Who Built Duke's Chapel and West Campus?

The Franklin Humanities Institute Presents

Who We Are

Since the Robert E. Lee statue was removed from the Duke Chapel in August 2017, the University's administration has taken steps to re-examine Duke's history and what it represents.  They have wanted to look beyond the famous administrators, business tycoons, and Duke family members that shaped the University and tell the stories of the less-heralded people in the school's history.  That's where we come in.  In an attempt to answer the question, "Who built the Chapel?" a summer research team was formed.  Part of the John Hope Franklin Humanities Institute's Story+ program, this project grouped three undergraduate students with one graduate student mentor and several incredible librarians to learn the story of the Duke Chapel worker by worker, stone by stone. 

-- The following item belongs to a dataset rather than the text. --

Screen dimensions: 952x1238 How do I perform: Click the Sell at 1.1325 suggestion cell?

How did we accomplish this goal?  We first took to the University Archives in the Rubenstein Library where we pored over memos, letters, account statements, photographs, newspaper articles, and more related to the construction of the Chapel.  After several days and only a handful of workers' names, we (kind of) struck gold with two boxes of payroll ledgers in the Office of the University Treasurer Records.  The problem: the ledgers date from 1927-1930, when West Campus was being built—the Chapel was constructed from 1930-1932. Unfortunately, we were never able to find a more complete record of Chapel construction workers, but we did find names of some stonemasons in newspaper articles, and several descendants of Chapel workers had called the University Archives to tell us their stories.  Thus, we expanded the scope of our project to encompass construction of both the Chapel and the rest of West Campus, figuring that a number of the workers whose names appear in the West Campus payroll ledgers stayed to work on the Chapel. 

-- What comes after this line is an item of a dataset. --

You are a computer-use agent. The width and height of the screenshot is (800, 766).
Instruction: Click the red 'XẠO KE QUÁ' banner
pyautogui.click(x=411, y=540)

After transcribing the ledgers, we continued our research in the archives, conducted interviews with descendants of workers, and spent plenty of time on Ancestry.com to find out some basic biographical information about the names we pulled from the payroll records.  Our research took us from Durham to Greensboro and the mountains of North Carolina, and we assembled this online exhibit to showcase some of the most fascinating things that we have found.  Each section of this website focuses on a different aspect of our research, and we hope you enjoy learning about the people who gave so much of their lives to building Duke's beautiful campus.